Study text:

The Swiss Referendum: What it Means for EFTA, the EU and ASEAN

This weekend Switzerland goes to the polls to determine the country’s participation in the Indonesia European Free Trade Association (EFTA) Comprehensive Economic Partnership Agreement (IE-CEPA). Although the vote covers the entirety of the agreement, it is imports of palm oil that have triggered the referendum. This will have implications for other EFTA states – Norway, Iceland and Liechtenstein. The referendum is, however, shaping up as a test for Swiss – and European – dealings with Southeast Asia going forward. Here’s why.

Farmers – not environmentalists – kicked off this debate. Swiss farming union Uniterre originally kicked off the petition that led to the referendum. Uniterre represents both rapeseed farmers and sunflower farmers, and have been campaigning against the use of palm oil products in food products, biofuels and animal feed since 2017. Willy Cretegny, a famous Swiss winemaker and campaigner, is the public face of the campaign, and has explicitly focused on issues related to trade.

In other words, the campaign against the trade deal is really about agricultural protectionism.

But there is no consensus among the Farmers’ Unions, one union the Swiss Farmers’ Union representing 52,000 families of farmers, is also fighting for safeguarding Swiss agriculture. They are not against this agreement and see an opportunity to promote sustainable practices in the oil palm production in Indonesia.

Swiss entrepreneurs and government still back the agreement. This agreement was negotiated over a seven-year period. The ‘yes’ campaign is supported by the prominent Swiss business leaders, exporters and all major political parties. They understand the importance of this deal as part of a broader trade strategy. Of course, Swiss leaders are used to such referendum campaigns – but this is the first such referendum on an EFTA trade deal and so it carries wider significance.

Stored data:
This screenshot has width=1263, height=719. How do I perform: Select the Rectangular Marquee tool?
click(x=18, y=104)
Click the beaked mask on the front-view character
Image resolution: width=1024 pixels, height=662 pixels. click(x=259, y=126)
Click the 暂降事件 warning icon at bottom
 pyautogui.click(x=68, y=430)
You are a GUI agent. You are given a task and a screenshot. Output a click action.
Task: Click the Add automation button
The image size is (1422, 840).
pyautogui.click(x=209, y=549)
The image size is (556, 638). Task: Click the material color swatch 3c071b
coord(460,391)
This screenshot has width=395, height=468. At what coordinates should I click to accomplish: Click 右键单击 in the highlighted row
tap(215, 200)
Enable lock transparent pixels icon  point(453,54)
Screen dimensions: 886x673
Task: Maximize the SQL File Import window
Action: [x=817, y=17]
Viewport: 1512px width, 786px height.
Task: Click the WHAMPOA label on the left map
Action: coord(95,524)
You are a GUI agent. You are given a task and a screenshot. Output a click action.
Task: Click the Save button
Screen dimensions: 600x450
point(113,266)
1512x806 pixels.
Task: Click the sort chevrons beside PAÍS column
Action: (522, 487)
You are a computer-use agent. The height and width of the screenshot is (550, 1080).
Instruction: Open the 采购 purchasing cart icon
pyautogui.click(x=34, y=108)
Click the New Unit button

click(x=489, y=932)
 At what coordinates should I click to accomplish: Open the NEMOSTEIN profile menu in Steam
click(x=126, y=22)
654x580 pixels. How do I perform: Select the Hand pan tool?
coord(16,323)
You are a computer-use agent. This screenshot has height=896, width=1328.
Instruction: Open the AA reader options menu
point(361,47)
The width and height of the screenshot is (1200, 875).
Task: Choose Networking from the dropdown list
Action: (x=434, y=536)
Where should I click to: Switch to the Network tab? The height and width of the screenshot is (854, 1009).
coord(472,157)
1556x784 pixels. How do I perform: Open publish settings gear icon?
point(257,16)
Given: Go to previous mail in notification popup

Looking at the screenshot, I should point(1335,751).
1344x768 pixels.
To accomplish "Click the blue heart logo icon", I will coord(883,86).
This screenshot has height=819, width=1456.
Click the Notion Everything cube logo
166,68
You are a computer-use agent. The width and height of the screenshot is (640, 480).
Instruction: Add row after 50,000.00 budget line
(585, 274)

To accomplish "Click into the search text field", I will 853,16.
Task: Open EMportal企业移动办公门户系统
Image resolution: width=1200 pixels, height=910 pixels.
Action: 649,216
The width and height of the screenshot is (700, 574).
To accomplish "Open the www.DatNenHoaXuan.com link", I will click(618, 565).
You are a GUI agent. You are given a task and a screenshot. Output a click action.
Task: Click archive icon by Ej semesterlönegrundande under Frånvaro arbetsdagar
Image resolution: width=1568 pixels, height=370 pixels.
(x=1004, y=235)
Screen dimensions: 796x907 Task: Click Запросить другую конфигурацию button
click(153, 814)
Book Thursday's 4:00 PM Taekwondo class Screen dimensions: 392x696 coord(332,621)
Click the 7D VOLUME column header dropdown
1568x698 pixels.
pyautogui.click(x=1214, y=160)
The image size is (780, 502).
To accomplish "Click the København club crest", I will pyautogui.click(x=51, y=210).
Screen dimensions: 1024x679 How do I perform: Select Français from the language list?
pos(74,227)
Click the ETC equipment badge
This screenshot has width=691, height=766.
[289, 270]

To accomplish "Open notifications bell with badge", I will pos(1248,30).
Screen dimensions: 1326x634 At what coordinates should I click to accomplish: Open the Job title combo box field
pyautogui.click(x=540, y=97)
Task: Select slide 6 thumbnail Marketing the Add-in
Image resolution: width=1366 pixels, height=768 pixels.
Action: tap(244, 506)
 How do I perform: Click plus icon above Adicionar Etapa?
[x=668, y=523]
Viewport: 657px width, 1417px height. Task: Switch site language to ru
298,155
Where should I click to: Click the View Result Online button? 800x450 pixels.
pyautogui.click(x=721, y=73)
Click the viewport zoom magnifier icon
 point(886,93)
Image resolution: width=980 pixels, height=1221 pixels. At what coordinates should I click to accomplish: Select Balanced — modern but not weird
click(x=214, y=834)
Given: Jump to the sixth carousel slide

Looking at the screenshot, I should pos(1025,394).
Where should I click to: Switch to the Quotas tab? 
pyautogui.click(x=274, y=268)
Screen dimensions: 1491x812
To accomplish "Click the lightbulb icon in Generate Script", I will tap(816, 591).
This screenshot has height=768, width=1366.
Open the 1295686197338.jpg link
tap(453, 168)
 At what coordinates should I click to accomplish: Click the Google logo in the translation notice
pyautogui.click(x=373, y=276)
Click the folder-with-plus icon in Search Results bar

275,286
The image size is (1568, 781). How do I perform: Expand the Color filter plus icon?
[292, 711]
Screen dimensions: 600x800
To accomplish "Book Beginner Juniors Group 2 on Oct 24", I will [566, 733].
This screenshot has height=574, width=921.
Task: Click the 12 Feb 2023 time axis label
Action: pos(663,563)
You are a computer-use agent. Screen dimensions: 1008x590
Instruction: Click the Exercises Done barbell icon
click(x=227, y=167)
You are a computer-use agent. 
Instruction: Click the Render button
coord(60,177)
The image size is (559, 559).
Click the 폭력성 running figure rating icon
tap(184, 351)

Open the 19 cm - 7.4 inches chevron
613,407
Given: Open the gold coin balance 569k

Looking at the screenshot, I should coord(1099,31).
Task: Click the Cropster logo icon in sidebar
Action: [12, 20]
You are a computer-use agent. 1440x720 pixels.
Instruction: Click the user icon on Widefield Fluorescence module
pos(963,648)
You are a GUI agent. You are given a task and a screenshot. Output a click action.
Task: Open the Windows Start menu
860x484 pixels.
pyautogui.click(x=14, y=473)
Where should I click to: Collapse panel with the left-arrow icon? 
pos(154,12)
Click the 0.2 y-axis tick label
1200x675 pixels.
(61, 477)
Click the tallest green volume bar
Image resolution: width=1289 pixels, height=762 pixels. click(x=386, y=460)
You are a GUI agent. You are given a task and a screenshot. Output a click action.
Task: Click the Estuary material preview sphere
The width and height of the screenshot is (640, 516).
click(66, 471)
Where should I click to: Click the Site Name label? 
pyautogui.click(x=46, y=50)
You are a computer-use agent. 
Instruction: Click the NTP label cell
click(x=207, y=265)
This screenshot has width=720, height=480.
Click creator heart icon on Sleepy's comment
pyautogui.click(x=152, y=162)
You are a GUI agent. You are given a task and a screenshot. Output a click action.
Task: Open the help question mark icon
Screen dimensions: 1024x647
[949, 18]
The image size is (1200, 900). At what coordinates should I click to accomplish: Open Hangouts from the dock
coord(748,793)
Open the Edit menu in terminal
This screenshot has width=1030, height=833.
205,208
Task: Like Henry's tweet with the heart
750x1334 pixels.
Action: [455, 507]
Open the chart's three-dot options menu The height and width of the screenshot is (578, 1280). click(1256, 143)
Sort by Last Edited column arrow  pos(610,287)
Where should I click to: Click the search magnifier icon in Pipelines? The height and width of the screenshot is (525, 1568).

Your assignment:
In the article on the Swiss referendum, what uses of palm oil products has Uniterre campaigned against since 2017?

Solved exercise:
- Food products
- Biofuels
- Animal feed